>>>

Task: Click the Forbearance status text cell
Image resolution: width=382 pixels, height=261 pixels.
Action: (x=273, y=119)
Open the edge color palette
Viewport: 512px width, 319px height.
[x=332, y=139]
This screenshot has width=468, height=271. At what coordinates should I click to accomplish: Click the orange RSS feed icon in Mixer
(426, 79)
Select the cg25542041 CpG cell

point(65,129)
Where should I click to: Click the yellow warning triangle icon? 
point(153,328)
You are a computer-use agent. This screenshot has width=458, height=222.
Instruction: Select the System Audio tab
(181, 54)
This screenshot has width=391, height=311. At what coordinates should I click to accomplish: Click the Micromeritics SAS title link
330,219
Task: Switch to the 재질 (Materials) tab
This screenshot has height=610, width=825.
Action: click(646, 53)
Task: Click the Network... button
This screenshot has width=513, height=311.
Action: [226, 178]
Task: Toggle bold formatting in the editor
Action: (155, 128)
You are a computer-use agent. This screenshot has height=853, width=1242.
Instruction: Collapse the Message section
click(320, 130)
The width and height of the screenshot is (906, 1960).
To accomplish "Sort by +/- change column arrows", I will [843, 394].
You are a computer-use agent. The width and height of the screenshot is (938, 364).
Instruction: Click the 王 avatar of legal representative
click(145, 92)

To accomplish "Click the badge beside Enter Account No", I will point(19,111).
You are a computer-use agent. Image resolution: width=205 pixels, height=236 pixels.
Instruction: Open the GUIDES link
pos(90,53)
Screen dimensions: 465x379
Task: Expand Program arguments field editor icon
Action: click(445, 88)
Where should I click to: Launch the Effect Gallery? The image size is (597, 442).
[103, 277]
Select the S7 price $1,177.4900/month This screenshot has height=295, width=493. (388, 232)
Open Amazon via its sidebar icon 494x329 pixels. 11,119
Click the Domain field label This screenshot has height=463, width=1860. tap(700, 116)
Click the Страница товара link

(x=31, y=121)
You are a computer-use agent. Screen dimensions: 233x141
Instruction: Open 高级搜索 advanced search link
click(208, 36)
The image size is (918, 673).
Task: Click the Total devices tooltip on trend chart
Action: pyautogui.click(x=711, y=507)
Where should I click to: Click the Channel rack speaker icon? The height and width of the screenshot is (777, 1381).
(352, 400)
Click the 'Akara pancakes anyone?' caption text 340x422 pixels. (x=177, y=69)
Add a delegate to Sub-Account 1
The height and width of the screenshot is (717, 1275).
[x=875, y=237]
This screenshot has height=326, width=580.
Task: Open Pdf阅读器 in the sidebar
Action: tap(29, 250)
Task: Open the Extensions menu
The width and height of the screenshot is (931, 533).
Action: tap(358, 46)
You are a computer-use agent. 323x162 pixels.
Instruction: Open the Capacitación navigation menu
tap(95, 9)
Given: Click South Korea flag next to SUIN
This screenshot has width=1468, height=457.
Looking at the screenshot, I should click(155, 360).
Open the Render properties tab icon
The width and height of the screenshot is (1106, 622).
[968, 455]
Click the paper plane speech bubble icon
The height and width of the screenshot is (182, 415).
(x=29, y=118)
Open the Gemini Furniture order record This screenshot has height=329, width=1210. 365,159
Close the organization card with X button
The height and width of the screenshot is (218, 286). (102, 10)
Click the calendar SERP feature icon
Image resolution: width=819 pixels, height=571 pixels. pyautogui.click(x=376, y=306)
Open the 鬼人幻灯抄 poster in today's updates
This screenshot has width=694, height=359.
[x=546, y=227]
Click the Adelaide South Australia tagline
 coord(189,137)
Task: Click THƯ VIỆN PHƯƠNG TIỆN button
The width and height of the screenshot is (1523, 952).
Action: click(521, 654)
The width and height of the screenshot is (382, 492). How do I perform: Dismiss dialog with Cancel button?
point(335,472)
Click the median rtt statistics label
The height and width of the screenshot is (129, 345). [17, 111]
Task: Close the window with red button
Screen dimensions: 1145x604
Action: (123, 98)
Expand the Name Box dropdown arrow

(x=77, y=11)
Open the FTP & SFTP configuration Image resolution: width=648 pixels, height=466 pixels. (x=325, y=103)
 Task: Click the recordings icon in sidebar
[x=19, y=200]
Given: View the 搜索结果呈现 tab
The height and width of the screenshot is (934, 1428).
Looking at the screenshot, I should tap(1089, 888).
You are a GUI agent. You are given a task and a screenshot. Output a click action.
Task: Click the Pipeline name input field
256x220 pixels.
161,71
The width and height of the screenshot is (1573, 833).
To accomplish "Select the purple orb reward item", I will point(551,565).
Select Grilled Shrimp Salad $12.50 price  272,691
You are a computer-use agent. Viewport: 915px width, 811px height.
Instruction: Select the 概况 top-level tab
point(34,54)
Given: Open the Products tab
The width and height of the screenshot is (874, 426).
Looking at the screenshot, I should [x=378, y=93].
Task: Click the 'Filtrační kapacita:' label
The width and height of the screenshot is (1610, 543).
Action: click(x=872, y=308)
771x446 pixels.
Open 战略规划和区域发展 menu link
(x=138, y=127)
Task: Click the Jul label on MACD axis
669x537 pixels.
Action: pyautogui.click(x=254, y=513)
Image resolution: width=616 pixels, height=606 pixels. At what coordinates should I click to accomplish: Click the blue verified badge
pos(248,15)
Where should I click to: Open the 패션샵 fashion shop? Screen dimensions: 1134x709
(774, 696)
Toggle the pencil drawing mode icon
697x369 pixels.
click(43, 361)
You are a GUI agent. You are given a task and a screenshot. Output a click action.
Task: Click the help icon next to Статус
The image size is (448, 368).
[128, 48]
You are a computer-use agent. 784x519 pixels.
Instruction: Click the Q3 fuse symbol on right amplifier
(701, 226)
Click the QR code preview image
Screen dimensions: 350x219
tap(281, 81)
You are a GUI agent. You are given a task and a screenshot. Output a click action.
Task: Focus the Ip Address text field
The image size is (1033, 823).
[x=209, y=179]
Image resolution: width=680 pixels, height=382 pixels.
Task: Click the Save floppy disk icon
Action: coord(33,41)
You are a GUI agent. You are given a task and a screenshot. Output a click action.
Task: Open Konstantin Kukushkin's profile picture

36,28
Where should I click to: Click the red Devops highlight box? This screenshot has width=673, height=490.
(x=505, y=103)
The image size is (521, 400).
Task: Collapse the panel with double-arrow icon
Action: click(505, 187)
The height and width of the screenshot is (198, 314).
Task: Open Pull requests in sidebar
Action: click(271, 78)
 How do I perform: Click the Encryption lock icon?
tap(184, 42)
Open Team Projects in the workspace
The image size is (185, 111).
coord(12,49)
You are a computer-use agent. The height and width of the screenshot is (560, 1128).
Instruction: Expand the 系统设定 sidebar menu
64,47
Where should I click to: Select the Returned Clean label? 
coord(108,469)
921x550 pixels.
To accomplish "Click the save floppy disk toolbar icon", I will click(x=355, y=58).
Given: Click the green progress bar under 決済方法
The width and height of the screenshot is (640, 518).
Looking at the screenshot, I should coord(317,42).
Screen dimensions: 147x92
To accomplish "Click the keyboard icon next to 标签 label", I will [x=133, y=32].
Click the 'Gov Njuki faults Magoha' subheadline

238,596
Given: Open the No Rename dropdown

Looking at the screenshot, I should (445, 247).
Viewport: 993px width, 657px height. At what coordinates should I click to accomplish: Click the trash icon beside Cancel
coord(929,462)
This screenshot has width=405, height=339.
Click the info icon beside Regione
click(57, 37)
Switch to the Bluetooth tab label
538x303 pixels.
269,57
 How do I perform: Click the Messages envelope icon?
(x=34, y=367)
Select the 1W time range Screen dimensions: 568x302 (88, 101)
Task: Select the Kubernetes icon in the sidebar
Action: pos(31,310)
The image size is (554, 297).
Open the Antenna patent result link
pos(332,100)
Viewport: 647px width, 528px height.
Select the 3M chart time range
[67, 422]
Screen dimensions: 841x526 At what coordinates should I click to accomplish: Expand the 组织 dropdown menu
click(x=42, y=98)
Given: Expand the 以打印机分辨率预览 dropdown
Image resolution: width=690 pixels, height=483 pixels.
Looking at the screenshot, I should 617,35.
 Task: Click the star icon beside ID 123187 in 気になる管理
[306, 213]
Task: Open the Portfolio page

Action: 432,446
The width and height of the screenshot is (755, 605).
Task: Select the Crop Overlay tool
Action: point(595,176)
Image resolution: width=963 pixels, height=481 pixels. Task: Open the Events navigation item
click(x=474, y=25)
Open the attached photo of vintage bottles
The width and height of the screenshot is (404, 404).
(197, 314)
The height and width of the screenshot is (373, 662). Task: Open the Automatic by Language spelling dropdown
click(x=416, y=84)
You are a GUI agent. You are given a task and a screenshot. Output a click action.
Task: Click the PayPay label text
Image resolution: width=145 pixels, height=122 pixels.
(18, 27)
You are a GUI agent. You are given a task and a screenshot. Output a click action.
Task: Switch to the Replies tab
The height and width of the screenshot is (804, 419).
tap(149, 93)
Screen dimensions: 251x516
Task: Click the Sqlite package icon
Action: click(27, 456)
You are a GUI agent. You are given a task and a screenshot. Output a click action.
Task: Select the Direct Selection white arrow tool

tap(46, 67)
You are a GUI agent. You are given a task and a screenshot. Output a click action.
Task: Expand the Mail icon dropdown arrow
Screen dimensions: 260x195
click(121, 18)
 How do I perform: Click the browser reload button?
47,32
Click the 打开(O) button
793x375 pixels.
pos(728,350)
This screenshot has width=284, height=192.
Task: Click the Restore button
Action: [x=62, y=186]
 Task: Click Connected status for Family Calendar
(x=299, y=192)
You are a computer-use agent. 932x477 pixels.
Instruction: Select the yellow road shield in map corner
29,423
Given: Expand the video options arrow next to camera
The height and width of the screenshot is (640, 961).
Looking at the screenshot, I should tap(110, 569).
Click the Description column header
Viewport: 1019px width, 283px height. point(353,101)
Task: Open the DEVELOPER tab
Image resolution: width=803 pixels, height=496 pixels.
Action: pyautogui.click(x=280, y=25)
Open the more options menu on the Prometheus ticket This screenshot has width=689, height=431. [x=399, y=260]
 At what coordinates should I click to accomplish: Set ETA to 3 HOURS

<<<

**What is required:**
If a line of the listing above contains "price", pick it out and copy it.

**Your solution:**
Select the S7 price $1,177.4900/month This screenshot has height=295, width=493. (388, 232)
Select Grilled Shrimp Salad $12.50 price  272,691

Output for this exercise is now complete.